From the PROMISE-2 clinical trial, it is known that eptinezumab treatment results in significantly more patients reporting “much improved” or “very much improved” on their PI-MBS questionnaires versus placebo [13], explaining the strong effect of eptinezumab on HRQoL. Compared to some functional measures of HRQoL, PI-MBS assessments can directly probe specific migraine symptoms and can help clinicians understand the individual impact of each migraine symptom on a patient’s life, beyond the symptoms integral to the diagnostic criteria of migraine such as migraine frequency. This motivated the development of structural equations that included PI-MBS as a potential mediator of effects on HRQoL. Physicians should consider factors other than migraine frequency to have a fuller picture of a preventive treatment’s impact on a patient’s HRQoL. Moving toward a more holistic and patient-customized definition of treatment success can facilitate this.
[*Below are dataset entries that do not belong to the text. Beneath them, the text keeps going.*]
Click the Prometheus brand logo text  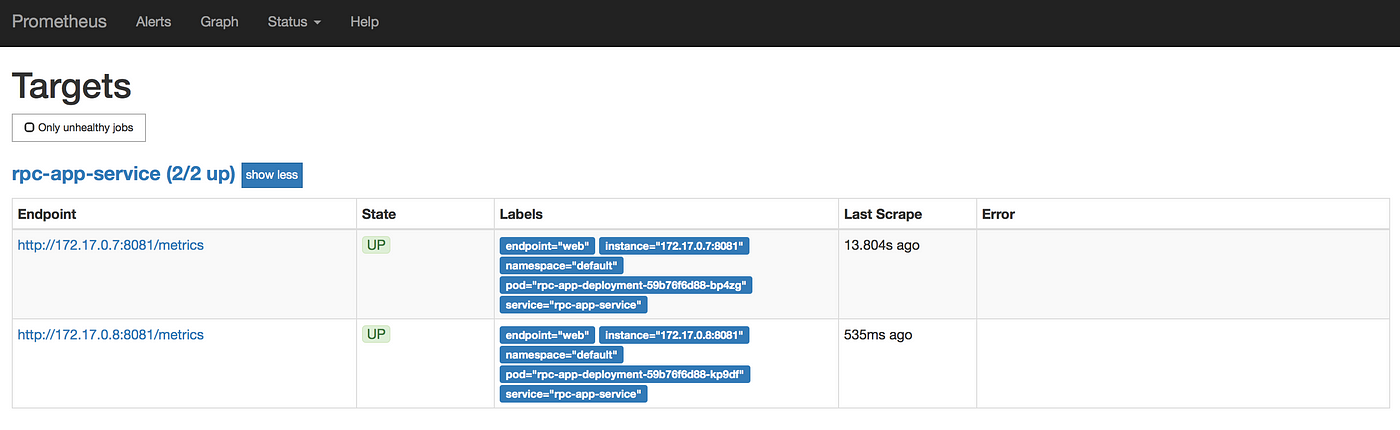(59, 21)
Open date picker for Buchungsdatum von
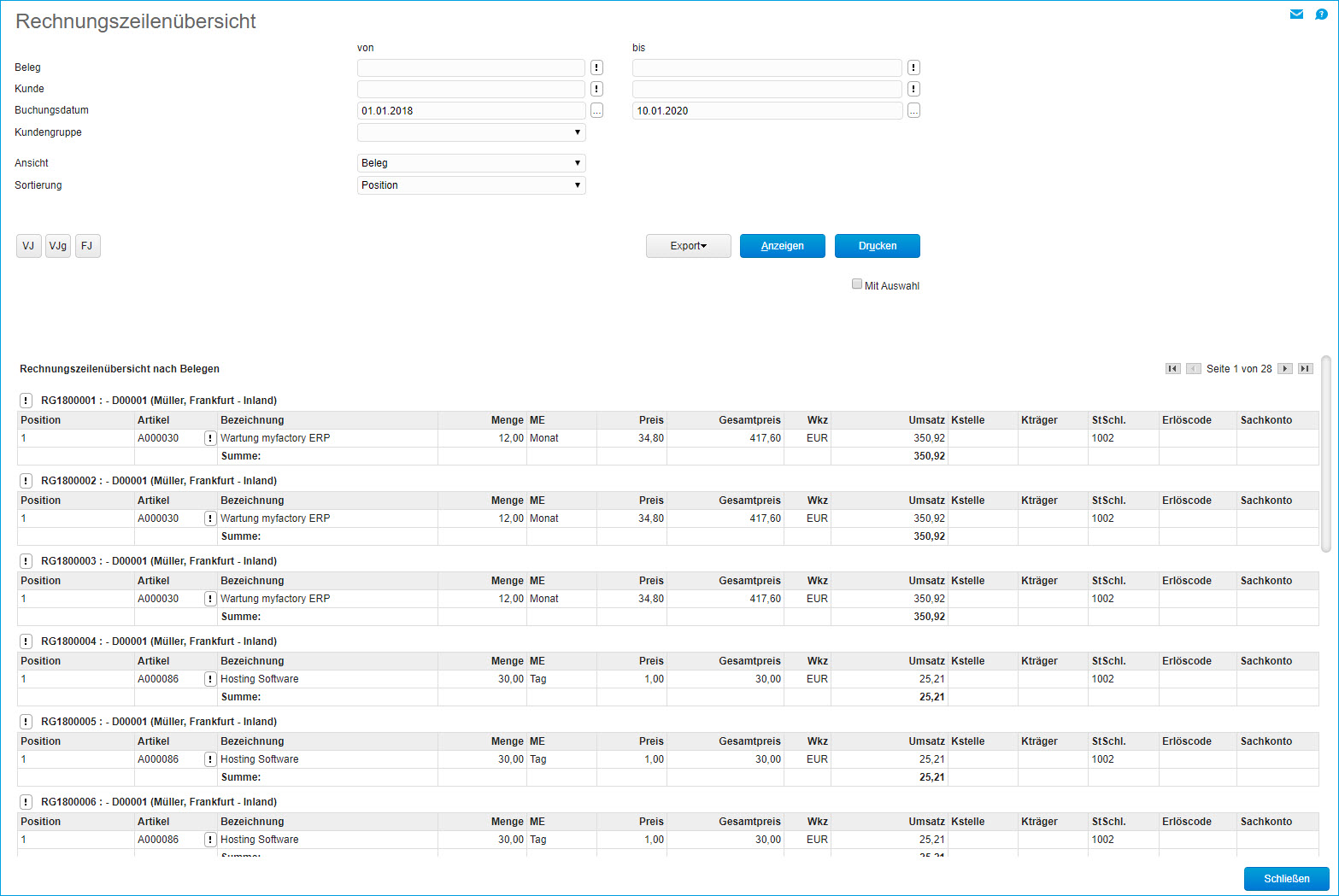1339x896 pixels. [x=596, y=111]
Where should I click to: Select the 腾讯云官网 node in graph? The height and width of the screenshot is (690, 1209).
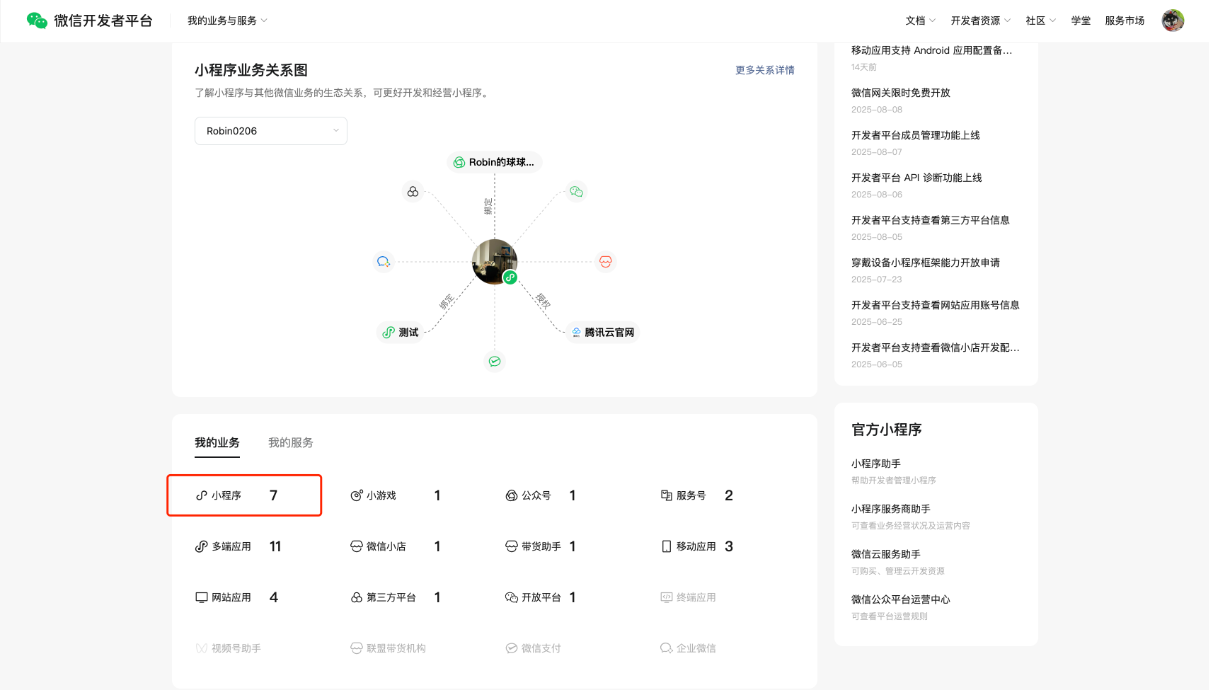coord(602,332)
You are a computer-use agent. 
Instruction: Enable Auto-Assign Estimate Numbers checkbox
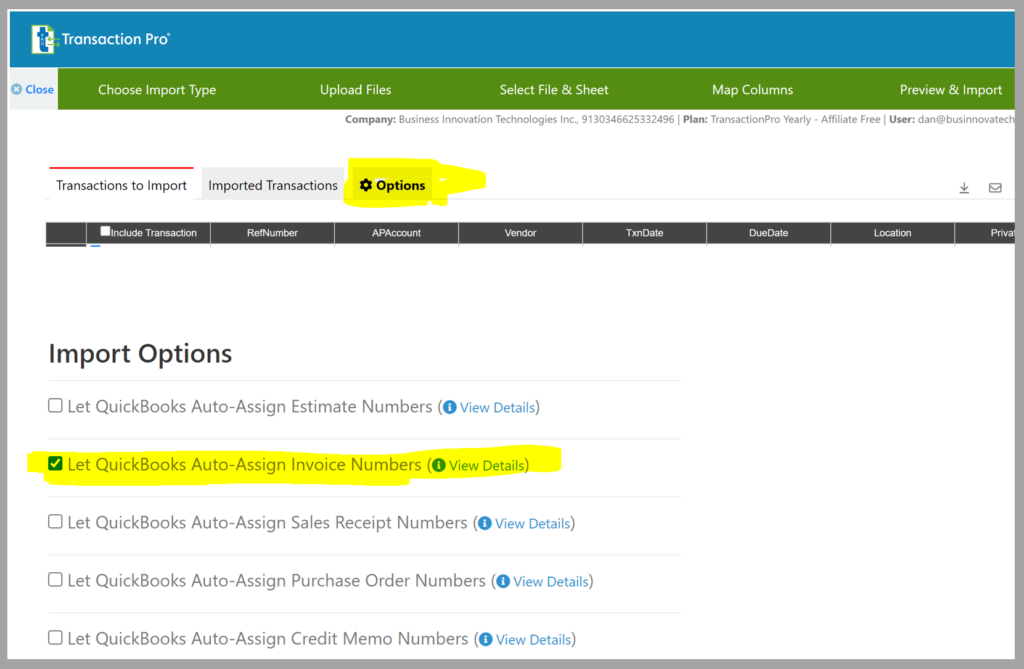point(55,406)
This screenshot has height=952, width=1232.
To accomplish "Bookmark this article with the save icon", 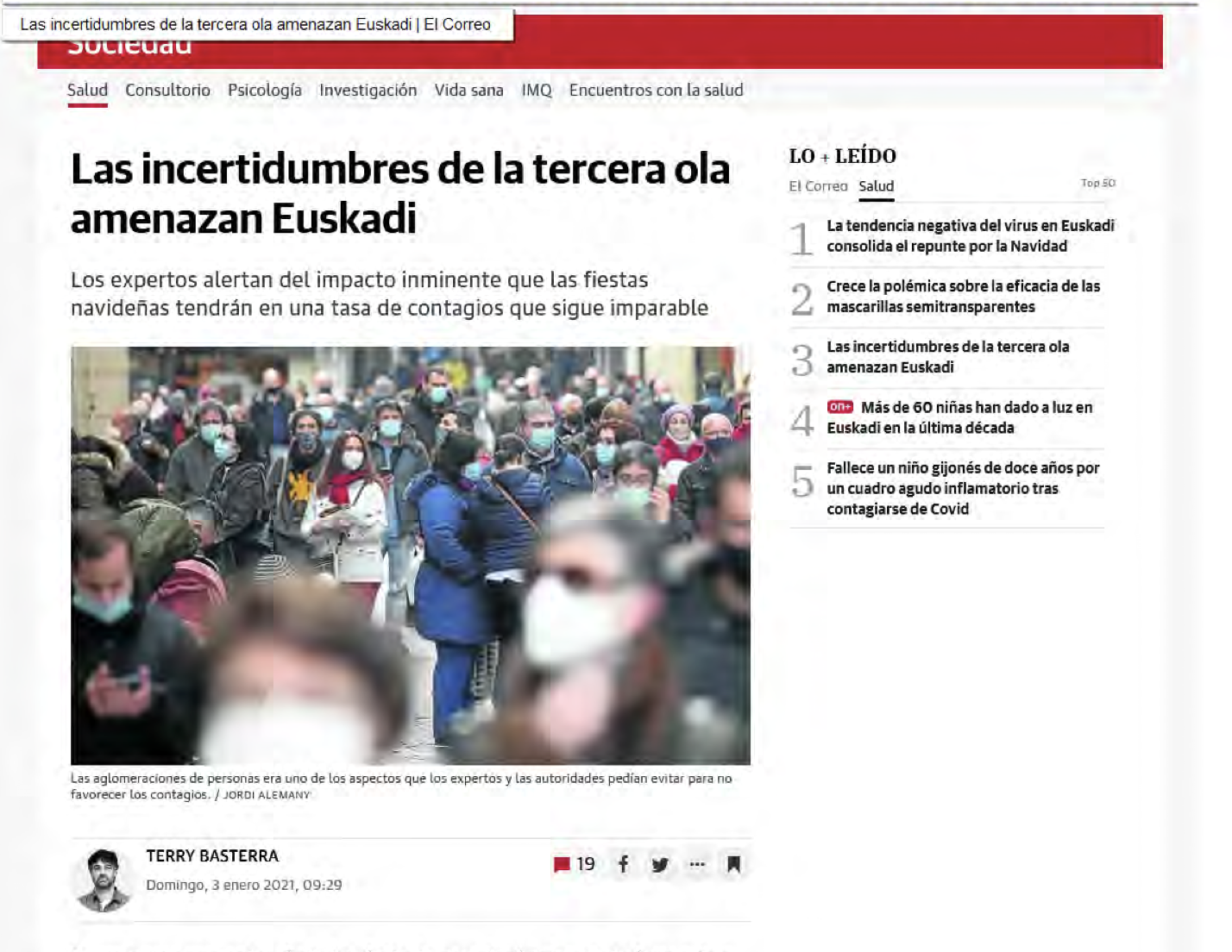I will [x=733, y=864].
Economic evaluations of migraine therapies should consider treatment effects beyond migraine frequency reduction in order to not underestimate impact of preventive treatment and non-headache migraine-related symptoms on HRQoL and health utilities.

Limitations

The analysis does not account for the wide range of most bothersome symptoms that can be reported by patients with migraine in clinical studies; up to 23 distinct symptoms were reported at baseline, but only nine options could be chosen at baseline (including “other”). Furthermore, the models discussed here do not account for route of administration, which can vary depending on the migraine treatment. However, while all variables were not included in the final models discussed here, the non-significant paths were removed during screening and the most significant variables to Models 1 and 2 were considered. Additionally, some missing data, such as missing eDiary entries from DELIVER, were not accounted for in this post hoc analysis, given that eDiary compliance was high. At all 4-week intervals, the proportion of patients with ≥14 or ≥ 21 days of compliance was > 96% and > 90%, respectively, for all the treatment groups. The denominators for the summaries of a given variable were based on the number of patients with non-missing values at a given visit or during the assessment period. The relatively short term (24 weeks) of the placebo-controlled portion of DELIVER may not fully capture the long-term effects of improved disease control on HRQoL. In Model 1, the total standardized effect size was 0.312; a reason for the seemingly small effect size could be that we averaged the effects per period, rather than evaluating them over the entire clinical trial. The accumulated effect size over the entire 24-week treatment period would be considerably greater. The overall effect on HRQoL over the entire trial can be found in Goadsby et al. [17]. Finally, the trial population of DELIVER may not be fully representative of the overall migraine population—for example, due to a higher prevalence of co-morbidities or a higher number of prior preventive treatment failures—which in turn may further underestimate the impact of migraine on HRQoL.

Conclusion

In this exploratory analysis of the DELIVER clinical trial, structural equation modeling was used to identify the impact of eptinezumab on HRQoL through various indirect mediators of treatment efficacy: changes in MMDs, migraine severity, canonical symptoms, and PI-MBS. Comparisons were made to the direct effect of eptinezumab on HRQoL. Eighty-six percent of the impact of eptinezumab on HRQoL was explained by reductions in monthly migraine days and improvements to PI-MBS, with improvements in PI-MBS (69%) contributing more than reductions in MMDs (17%) to the total treatment effect of eptinezumab. To the best of our knowledge, this is the first study to examine the additional sources of HRQoL improvement in patients with migraine, primarily improvements to canonical symptoms and PI-MBS, beyond MMD reduction.